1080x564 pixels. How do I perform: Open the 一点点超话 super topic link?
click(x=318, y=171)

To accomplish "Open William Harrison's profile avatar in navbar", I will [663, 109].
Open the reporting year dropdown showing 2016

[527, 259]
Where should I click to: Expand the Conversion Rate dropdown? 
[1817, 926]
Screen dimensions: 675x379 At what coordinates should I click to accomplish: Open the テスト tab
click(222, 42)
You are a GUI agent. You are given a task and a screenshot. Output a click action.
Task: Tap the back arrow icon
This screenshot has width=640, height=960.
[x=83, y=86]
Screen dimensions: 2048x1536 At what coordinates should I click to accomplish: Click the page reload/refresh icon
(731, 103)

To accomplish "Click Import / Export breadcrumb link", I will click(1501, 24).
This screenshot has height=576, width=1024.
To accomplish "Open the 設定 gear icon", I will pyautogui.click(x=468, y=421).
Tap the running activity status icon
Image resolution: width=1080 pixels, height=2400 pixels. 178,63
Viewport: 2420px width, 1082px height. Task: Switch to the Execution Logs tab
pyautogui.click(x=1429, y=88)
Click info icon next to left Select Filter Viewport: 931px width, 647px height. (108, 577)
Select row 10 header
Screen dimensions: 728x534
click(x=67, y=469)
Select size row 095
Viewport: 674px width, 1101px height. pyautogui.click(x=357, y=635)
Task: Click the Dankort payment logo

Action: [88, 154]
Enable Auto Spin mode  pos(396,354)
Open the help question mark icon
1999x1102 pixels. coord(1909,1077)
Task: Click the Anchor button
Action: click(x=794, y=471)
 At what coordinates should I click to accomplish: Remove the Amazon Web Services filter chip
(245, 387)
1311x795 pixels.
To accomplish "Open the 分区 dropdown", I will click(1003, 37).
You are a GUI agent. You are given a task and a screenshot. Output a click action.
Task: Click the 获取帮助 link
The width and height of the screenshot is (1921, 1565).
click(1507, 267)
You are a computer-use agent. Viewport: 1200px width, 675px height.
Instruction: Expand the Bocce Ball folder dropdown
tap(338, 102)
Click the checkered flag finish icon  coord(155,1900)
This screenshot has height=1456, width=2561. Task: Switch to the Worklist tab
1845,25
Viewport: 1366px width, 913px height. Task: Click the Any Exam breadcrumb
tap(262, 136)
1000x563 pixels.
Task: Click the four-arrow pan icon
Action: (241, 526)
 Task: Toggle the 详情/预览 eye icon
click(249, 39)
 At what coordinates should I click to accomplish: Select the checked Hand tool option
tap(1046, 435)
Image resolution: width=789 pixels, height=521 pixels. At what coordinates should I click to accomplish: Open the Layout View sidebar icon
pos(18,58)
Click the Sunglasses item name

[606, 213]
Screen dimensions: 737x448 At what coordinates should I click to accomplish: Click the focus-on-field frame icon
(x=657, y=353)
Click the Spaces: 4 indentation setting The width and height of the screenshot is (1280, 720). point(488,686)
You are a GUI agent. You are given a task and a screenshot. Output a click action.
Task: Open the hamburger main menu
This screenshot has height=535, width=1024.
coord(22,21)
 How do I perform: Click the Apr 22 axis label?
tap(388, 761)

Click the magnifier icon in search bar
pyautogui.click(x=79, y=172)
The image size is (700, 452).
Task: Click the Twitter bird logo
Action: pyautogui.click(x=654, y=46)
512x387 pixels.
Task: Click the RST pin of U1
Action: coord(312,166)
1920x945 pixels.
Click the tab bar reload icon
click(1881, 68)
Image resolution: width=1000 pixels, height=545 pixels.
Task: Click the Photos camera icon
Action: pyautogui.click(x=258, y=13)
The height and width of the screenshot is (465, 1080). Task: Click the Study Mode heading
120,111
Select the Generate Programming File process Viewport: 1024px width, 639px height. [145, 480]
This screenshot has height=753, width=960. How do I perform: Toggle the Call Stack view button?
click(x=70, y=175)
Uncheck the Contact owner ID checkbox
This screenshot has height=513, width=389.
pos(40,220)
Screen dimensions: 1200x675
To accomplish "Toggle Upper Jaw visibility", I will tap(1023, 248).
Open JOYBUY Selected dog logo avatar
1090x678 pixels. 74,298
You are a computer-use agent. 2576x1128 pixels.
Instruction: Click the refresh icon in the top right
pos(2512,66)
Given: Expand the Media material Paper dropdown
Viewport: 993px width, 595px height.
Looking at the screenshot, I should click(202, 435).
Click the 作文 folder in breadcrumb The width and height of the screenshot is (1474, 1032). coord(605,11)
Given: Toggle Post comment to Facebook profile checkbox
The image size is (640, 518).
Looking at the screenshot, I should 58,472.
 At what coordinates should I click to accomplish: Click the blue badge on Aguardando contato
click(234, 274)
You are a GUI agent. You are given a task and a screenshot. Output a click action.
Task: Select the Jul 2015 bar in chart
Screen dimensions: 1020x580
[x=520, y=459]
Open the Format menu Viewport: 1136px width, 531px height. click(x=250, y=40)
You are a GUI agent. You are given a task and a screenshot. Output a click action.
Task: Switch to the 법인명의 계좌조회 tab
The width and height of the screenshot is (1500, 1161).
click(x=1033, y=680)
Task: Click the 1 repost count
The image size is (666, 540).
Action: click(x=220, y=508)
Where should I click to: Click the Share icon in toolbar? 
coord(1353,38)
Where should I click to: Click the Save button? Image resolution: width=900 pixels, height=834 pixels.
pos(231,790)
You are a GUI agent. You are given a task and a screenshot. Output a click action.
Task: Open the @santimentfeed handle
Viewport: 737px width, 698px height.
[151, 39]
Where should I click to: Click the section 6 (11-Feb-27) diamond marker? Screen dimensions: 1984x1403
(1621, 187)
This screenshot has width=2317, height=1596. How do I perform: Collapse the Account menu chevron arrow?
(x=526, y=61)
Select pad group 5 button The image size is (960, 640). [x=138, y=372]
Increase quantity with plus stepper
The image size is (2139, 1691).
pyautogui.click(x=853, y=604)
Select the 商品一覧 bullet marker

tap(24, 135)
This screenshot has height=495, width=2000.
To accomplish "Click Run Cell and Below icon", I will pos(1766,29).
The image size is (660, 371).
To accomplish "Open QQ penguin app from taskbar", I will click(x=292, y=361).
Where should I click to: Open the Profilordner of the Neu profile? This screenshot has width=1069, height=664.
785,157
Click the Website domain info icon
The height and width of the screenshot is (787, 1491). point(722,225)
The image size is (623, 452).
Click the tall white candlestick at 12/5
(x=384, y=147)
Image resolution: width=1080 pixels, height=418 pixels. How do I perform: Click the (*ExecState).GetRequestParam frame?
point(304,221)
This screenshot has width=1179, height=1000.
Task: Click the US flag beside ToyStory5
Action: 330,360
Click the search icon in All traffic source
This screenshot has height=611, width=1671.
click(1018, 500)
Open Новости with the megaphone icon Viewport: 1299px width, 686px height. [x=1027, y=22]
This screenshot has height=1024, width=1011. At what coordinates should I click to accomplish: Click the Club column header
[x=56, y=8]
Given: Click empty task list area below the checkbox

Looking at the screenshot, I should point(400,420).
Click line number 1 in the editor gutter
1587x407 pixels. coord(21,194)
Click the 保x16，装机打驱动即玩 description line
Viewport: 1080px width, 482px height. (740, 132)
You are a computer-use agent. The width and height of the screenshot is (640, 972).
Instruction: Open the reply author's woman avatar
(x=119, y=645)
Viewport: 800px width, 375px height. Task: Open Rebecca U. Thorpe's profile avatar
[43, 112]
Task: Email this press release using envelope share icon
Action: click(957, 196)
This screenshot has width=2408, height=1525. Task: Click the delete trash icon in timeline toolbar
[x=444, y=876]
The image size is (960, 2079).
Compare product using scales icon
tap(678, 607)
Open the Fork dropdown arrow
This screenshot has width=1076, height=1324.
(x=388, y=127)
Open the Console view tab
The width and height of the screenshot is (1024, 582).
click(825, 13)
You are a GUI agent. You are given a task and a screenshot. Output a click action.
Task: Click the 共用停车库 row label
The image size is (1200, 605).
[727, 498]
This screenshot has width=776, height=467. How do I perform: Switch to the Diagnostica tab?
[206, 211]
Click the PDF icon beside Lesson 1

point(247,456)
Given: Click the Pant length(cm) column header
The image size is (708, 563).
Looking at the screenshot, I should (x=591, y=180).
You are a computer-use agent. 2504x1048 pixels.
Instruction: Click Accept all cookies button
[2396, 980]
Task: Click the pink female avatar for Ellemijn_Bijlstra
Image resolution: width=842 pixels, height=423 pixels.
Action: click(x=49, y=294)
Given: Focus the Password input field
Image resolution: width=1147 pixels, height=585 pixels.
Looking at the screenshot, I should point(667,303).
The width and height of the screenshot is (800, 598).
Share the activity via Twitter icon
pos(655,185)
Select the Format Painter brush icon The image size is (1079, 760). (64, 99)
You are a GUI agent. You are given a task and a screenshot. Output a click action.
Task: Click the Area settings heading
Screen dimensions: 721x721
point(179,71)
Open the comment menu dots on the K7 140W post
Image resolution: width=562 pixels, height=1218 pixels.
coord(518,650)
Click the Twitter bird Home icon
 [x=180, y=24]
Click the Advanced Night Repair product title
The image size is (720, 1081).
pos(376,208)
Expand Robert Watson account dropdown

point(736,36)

-.-.-

### BRIEF
Gather every line from the entries above that contains the string "frame", treating uppercase and lowercase letters as different.

### SOLUTION BELOW
Screen dimensions: 737x448 At what coordinates should I click to accomplish: Click the focus-on-field frame icon
Image resolution: width=1080 pixels, height=418 pixels. How do I perform: Click the (*ExecState).GetRequestParam frame?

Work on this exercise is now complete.